Candida Auris issued to be a deadly infection since June 2009. Yet, as time passed by, more and more citizens are becoming its victims. Now, the drug-resistant fungal infection had spread and already had affected almost three dozens of citizens in the U.S.

Chicago Tribune then reported that the first Candida Auris case was first found in a Japanese man with an ear infection. From then on out, five continents were already affected by the rare infection. The deadly fungal infection later on spread throughout Colombia, India, Israel, Kenya, Kuwait, Pakistan, South Korea, Venezuela and the United Kingdom.

"As soon as we put out that alert, we started to get information about cases and now we know more about how it spreads and how it's acting," CDC's fungal expert, Tom Chiller said. As described, it enters the bloodstream and spread throughout the body causing invasive infections per CDC. The yeast candida Auris was described to not only affect the ear but also infects the bloodstream and wounds as well.

Another reason to be on alert is that the fungal infection is described to be not like any other yeast infection since it is immune to the three major antifungal drugs. Candida Auris was also identified to be difficult to identify without the proper laboratory methods.
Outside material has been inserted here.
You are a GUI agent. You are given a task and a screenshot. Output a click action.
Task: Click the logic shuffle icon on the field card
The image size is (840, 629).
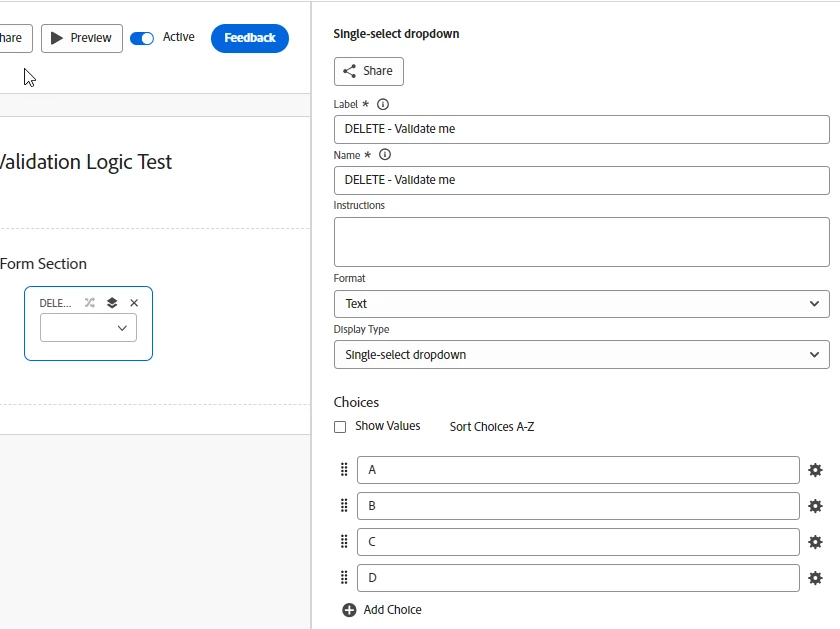point(90,303)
Hospital outbreaks were also reported to occur when somebody is infected so hospitals were advised to be on the lookout.

Candida Auris risk was identified to be rampant on recent surgery, diabetes, broad-spectrum antibiotic and antifungal use, and central venous catheter use patients. Aside from a patient’s underlying other diseases in their body, the deadly infection had been reported to have 60 percent of its affected people to have died already.

But now, the highest number of affected U.S. citizens are in New York with 28 cases already. Illinois, Maryland, Massachusetts and New Jersey were also found to have similar cases as well. What’s more is that amid from the 35 cases in U.S., 18 patients were also found to carry the pathogen but aren’t sickened by it. Yet, amid people who were affected by the Candida Auris, some patients in the U.S. were treated due to existing drugs.